I try to bring that same spirit of fun, curiosity and challenge to each KidVenture book. That’s why every chapter ends with a dilemma and a set of questions. KidVenture books are fun for kids to read alone, and even more fun to read together and discuss. There are plenty of books where kids learn about being doctors and astronauts and firefighters. There are hardly any where they learn what it’s like to run small business. KidVenture is different. The companies the kids start are modest and simple, but the themes are serious and important.
I’m an entrepreneur who has started a half dozen or so businesses and have had my share of failures. My dad was an entrepreneur and as a kid I used to love asking him about his business and learning the ins and outs of what to do and not do. Mistakes make the best stories — and the best lessons. I wanted to write a business book that was realistic, where you get to see the characters stumble and wander and reset, the way entrepreneurs do in real life. Unlike most books and movies where business is portrayed as easy, where all you need is one good idea and the desire to be successful, the characters in KidVenture find that every day brings new problems to solve.
There is a tour wide giveaway for the blog tour of KidVenture: Twelve Weeks to Midnight Blue. These are the prizes you can win:
- 10 winners will each win a paperback copy of KidVenture: Twelve Weeks To Midnight Blue (US, Canada and UK only)
- one winner wins a $25 Amazon gift card
For a chance to win, enter the rafflecopter below:
a Rafflecopter giveaway
One of the fun parts of book blogging is the opportunity to encounter and read a series I would not normally enjoy. My kids are all grown and my grandkids are too young for Steve Searfoss's target tween and middle grade group. However, I found I enjoyed the story myself. Steve truly has developed a book that teaches while entertaining. The real joy for me is that he not only teaches math, finance, and basic business principles, but he also models a healthy parenting model. In a world where so many of my students (I teach Middle School) come in each day from disrupted homes, I realize the books they read also project such homes. That is good in the sense of identifiable characters, but it means they are not learning what the other options are. I love the interchange between Searfoss's young boy Chance and his dad. I love his mom chiming in with her own guidance. I love his chatter with his sister. Overall, it is a delightful series and I truly hope this and forthcoming volumes are successful.
HERE IS MY REVIEW I POSTED ON AMAZON AND GOODREADS:
What boy doesn't have that new item they really want?
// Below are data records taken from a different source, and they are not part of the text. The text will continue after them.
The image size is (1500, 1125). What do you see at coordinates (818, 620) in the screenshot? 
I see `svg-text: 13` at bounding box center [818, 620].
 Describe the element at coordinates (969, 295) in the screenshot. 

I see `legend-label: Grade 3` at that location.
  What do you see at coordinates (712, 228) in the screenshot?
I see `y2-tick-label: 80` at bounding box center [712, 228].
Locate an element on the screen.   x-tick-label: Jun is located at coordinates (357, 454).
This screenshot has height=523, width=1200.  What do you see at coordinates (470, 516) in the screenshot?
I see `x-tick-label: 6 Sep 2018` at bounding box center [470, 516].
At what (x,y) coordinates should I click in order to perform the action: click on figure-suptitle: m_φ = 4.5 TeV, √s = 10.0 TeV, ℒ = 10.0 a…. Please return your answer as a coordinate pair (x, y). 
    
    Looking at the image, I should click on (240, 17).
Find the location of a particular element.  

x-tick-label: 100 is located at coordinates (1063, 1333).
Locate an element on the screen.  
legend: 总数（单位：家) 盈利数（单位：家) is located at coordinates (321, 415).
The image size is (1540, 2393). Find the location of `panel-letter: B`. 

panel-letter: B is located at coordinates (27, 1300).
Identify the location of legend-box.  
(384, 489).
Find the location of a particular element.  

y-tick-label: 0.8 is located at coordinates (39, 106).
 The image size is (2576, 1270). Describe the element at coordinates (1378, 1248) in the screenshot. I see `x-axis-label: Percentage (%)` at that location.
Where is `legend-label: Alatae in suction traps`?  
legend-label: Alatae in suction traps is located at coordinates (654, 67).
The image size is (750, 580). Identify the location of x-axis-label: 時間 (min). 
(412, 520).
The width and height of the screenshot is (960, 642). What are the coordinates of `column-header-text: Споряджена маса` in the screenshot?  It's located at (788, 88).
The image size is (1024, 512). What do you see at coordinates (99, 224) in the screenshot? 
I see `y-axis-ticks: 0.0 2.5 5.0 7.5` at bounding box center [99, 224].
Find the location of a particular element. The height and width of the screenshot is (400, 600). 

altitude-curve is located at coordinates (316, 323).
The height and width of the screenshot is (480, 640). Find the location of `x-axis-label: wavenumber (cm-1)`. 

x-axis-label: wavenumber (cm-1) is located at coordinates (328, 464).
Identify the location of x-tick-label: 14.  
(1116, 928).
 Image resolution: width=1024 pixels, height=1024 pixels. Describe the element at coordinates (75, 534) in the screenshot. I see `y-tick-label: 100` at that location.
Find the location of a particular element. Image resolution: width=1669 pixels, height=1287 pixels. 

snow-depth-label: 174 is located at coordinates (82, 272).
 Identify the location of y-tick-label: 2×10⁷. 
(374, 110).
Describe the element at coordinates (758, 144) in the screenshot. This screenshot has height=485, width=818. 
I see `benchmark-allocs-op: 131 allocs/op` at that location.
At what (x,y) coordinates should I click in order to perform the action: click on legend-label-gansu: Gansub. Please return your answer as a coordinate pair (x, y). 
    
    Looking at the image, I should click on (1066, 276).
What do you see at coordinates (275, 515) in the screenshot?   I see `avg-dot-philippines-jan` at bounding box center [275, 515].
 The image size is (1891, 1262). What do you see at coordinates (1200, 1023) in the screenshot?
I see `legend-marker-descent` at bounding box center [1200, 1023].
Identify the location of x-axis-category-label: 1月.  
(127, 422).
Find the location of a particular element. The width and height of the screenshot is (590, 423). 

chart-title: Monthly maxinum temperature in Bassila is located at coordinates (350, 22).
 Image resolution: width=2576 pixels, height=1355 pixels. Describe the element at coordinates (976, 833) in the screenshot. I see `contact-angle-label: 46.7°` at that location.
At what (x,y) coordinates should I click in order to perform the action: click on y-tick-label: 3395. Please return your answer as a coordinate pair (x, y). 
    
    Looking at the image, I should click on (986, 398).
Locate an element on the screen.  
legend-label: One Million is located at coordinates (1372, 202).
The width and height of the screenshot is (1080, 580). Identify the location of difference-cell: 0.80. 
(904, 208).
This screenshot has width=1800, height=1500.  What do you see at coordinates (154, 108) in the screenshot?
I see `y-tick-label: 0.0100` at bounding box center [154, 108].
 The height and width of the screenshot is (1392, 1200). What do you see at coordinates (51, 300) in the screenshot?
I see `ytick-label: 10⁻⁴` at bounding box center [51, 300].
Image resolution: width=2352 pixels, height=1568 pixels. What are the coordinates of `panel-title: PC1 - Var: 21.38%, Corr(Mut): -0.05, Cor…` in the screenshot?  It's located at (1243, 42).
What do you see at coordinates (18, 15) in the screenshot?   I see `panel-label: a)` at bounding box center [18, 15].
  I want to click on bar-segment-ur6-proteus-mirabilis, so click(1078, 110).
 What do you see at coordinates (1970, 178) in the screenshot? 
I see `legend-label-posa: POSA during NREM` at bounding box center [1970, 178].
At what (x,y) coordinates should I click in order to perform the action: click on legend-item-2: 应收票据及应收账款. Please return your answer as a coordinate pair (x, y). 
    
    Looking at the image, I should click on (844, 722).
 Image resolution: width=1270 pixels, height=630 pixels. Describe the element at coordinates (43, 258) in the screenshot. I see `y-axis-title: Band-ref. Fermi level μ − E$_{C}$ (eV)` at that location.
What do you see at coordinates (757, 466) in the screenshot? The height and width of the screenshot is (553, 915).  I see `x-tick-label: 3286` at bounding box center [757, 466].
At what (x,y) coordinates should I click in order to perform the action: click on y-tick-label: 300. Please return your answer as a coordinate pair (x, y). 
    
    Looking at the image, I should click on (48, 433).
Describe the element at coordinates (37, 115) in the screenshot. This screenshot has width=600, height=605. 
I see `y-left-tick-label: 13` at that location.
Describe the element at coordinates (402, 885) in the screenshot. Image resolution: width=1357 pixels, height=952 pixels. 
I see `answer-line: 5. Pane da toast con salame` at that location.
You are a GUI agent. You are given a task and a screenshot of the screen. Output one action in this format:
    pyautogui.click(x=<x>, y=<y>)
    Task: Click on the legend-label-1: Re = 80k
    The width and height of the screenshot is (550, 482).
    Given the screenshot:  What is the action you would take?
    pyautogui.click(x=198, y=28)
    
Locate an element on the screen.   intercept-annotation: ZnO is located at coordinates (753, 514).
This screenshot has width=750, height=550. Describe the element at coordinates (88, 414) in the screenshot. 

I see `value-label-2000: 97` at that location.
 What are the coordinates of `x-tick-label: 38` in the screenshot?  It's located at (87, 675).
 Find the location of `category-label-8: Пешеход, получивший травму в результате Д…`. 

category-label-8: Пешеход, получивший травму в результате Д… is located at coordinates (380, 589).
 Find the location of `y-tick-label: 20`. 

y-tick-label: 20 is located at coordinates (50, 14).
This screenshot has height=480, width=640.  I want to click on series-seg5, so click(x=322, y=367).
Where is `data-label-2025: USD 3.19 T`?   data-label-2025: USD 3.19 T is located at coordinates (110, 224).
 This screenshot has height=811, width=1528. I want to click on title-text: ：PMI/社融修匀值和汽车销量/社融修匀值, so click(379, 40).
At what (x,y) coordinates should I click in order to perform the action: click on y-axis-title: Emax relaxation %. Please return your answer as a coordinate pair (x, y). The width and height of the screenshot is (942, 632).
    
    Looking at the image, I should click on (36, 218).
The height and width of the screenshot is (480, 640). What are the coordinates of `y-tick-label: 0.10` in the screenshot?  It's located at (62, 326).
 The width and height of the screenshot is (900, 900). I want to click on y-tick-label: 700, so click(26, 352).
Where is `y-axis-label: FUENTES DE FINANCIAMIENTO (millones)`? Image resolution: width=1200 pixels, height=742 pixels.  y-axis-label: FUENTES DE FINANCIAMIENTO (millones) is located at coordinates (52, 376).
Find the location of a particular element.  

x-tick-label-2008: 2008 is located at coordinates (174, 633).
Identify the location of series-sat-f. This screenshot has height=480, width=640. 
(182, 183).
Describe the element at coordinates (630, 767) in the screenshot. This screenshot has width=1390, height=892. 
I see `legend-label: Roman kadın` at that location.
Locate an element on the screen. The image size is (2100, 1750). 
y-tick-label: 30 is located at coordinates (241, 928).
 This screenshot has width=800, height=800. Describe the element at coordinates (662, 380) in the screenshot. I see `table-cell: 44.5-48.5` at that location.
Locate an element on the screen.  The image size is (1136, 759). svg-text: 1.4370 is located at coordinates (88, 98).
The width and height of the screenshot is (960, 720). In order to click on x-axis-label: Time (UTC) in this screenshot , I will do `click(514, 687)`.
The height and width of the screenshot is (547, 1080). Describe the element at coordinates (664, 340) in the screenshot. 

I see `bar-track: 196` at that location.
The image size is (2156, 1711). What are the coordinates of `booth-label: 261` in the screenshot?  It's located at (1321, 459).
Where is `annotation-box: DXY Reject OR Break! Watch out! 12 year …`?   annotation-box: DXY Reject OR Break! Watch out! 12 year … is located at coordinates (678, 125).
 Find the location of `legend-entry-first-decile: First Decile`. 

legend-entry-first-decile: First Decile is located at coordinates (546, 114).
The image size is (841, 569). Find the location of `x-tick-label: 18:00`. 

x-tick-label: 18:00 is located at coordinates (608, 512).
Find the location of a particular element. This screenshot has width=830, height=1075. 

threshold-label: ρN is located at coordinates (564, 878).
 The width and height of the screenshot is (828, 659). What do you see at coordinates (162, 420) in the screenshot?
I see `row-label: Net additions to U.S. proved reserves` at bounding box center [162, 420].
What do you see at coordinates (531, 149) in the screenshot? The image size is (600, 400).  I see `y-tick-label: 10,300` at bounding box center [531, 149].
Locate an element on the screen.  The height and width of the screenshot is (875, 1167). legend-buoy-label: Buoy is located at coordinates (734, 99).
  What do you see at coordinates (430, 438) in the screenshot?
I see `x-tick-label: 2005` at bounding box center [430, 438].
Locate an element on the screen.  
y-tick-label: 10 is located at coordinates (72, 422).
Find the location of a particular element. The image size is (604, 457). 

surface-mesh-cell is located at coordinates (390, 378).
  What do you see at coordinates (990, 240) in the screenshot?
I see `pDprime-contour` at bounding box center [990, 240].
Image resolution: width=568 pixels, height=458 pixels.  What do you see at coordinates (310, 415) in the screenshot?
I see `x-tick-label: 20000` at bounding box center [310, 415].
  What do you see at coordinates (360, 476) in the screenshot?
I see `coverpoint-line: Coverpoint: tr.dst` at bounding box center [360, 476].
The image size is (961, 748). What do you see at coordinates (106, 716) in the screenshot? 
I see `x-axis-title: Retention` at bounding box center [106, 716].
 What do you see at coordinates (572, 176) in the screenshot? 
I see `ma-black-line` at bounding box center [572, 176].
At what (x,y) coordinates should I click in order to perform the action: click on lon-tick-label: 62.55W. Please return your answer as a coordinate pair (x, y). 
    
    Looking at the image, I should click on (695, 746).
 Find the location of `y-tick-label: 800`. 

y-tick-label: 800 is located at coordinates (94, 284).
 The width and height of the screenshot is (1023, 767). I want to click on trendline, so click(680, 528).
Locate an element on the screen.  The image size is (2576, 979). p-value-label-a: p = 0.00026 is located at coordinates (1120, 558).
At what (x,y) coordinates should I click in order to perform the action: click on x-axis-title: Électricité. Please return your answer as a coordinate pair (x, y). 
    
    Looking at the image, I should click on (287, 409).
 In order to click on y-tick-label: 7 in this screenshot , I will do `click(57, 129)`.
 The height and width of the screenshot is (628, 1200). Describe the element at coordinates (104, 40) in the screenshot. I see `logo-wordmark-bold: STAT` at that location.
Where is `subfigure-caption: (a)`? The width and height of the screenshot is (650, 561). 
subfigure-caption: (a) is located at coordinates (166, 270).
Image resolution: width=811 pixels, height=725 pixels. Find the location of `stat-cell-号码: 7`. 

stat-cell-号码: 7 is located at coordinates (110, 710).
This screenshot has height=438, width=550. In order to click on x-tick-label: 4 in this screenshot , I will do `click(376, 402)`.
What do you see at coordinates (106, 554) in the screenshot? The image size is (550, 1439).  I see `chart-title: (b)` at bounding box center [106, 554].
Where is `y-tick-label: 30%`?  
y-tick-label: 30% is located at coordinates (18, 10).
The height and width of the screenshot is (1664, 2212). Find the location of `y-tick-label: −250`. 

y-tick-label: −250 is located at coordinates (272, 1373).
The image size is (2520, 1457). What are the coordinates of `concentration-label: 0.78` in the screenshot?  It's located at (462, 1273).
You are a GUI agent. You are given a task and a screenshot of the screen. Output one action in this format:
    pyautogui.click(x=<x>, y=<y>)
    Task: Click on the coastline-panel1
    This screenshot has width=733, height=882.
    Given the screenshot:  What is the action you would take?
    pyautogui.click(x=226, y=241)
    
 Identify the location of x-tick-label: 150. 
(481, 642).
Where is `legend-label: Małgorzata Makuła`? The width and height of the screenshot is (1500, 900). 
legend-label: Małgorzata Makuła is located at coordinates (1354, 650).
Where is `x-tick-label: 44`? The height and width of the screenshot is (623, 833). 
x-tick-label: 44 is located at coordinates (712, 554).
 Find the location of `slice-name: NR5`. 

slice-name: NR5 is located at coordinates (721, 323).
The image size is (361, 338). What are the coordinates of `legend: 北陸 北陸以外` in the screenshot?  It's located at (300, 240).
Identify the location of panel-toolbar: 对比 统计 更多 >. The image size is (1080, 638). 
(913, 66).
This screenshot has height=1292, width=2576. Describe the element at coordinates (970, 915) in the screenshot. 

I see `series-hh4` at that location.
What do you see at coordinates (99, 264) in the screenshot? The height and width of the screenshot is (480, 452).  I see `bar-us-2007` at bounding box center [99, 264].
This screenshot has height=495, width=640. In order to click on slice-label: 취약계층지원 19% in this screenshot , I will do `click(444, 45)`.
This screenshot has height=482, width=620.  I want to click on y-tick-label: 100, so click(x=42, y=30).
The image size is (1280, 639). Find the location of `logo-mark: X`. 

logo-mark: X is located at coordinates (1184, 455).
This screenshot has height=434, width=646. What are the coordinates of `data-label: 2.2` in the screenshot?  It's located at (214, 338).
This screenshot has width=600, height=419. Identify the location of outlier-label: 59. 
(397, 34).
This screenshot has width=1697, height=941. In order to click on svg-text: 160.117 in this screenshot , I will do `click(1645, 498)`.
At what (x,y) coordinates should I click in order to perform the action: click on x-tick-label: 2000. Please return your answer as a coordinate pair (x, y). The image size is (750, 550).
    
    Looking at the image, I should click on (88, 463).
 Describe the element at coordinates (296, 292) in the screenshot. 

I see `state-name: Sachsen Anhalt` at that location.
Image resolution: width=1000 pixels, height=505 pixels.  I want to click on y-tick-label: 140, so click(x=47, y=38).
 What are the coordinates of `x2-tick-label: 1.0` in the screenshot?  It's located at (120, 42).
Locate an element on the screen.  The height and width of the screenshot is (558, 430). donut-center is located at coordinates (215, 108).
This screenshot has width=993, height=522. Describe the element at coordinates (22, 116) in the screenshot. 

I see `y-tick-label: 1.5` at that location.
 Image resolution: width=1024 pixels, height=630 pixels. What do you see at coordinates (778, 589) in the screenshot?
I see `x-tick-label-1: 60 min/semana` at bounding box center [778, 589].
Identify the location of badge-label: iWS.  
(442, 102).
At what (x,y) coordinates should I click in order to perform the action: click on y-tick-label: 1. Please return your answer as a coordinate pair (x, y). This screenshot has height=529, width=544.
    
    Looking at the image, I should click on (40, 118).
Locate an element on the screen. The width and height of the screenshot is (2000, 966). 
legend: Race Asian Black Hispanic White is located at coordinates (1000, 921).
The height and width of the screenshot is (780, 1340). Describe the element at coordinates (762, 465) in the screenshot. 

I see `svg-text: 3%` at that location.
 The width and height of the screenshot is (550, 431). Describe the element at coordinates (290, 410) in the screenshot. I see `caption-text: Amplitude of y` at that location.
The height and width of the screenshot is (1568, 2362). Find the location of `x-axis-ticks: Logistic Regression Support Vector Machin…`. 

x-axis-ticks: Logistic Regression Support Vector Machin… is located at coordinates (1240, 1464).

And how often do they reach the age where instead of hearing, "Maybe at Christmas," they hear "Save your money." Twelve Weeks to Midnight Blue is the adventure of Chance Sterling opening a business cleaning pools in order to raise enough money for a new bike.
The story itself is fun as he knocks on doors, makes flyers with his sisters, and hires a friend who may or may not be a top notch employee. My favorite parts were certainly the times he speaks with his dad, who offers him "banana consulting (pro bono). The book also introduces great concepts to kids like "vendors" and "marketing."
There is a flood of books on the market today where the protagonist has to have a blended or broken home, there must be some sort of world-ending stakes, or there must be trauma in the background. This book presents parents actively involved with their kids, teachable moments, silliness, and a good story. I also love the questions at the end of each chapter. As a teacher, I could see using this in a classroom. Overall, one of my favorite reads for 2021.